→ The task: Your output should be the entries below, from the first line up to and including the line with "You are a computer-use agent. The width", reproduced exactly and with no other lines.

→ Task input:

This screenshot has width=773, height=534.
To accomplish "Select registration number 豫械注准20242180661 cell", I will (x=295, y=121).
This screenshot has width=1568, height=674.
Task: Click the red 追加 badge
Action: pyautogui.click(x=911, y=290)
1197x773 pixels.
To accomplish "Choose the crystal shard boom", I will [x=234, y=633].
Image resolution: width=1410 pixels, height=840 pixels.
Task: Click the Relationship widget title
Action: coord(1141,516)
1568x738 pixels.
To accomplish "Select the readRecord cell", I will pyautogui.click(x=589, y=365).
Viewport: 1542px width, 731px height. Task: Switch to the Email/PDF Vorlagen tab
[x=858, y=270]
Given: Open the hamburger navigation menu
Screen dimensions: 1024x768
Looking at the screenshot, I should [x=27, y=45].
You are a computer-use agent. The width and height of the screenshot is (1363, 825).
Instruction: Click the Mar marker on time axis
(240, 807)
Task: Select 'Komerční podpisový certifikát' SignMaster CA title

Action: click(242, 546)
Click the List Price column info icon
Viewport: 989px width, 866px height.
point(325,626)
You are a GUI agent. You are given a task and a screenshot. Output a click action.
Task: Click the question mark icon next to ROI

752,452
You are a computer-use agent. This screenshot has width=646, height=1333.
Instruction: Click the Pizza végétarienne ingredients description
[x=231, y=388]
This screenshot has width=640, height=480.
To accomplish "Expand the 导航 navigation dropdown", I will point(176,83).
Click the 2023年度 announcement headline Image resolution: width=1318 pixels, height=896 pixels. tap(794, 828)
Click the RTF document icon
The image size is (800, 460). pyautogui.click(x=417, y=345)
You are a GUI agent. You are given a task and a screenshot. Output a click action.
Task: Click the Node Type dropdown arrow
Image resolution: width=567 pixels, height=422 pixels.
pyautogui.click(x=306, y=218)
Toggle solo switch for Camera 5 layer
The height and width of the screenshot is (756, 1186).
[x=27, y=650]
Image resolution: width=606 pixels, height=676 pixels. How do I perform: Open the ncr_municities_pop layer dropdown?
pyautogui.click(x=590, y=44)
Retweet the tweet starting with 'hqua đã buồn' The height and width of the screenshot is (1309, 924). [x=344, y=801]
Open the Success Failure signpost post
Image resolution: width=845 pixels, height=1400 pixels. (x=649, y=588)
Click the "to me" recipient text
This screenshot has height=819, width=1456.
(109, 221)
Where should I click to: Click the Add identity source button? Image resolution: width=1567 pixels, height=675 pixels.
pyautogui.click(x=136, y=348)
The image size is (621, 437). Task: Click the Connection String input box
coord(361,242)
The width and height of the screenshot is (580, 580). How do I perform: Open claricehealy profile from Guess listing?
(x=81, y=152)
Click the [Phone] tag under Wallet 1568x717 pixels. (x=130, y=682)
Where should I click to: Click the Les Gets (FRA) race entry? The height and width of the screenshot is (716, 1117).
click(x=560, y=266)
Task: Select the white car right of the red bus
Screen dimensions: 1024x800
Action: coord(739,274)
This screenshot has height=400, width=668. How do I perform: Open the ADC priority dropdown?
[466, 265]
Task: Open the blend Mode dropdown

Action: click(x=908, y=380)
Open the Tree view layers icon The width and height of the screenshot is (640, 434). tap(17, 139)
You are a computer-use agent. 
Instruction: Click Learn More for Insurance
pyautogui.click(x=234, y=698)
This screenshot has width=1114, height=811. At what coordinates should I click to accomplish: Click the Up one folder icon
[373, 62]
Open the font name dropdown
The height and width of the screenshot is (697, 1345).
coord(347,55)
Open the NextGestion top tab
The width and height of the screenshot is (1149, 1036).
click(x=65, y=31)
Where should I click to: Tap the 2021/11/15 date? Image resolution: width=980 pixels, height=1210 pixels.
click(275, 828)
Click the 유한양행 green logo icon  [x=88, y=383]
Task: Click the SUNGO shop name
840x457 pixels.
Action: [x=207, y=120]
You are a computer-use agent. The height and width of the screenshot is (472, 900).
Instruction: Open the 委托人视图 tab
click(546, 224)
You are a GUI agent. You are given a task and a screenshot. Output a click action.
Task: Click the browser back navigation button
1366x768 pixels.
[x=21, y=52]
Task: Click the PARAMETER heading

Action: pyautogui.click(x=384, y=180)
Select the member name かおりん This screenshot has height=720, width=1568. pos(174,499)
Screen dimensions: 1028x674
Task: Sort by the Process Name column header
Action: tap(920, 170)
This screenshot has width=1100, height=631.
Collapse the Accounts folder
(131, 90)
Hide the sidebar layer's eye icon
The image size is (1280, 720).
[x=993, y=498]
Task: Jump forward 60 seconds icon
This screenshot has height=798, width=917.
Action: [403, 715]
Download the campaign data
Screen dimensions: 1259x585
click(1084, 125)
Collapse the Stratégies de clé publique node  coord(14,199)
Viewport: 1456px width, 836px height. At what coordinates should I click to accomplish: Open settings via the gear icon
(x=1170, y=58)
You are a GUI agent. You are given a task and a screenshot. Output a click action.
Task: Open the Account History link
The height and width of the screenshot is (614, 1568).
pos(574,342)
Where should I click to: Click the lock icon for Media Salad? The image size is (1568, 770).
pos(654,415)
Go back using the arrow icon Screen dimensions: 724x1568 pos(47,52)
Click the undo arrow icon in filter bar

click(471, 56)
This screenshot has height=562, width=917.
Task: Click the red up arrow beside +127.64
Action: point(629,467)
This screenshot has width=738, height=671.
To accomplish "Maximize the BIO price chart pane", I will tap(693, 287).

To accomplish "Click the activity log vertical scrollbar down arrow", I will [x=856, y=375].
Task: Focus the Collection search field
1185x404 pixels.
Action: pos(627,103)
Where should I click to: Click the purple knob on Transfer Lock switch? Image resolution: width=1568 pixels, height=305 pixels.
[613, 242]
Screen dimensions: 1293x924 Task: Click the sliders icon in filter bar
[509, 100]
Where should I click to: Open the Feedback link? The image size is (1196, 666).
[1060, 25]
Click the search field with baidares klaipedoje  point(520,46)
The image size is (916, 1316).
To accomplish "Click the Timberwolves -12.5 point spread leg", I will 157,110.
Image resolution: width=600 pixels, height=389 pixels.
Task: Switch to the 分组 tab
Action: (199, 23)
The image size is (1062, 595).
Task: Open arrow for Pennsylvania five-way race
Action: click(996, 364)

→ Solved exercise:
This screenshot has width=773, height=534.
To accomplish "Select registration number 豫械注准20242180661 cell", I will (x=295, y=121).
This screenshot has width=1568, height=674.
Task: Click the red 追加 badge
Action: pyautogui.click(x=911, y=290)
1197x773 pixels.
To accomplish "Choose the crystal shard boom", I will [x=234, y=633].
Image resolution: width=1410 pixels, height=840 pixels.
Task: Click the Relationship widget title
Action: coord(1141,516)
1568x738 pixels.
To accomplish "Select the readRecord cell", I will pyautogui.click(x=589, y=365).
Viewport: 1542px width, 731px height. Task: Switch to the Email/PDF Vorlagen tab
[x=858, y=270]
Given: Open the hamburger navigation menu
Screen dimensions: 1024x768
Looking at the screenshot, I should [x=27, y=45].
You are a computer-use agent. The width and height of the screenshot is (1363, 825).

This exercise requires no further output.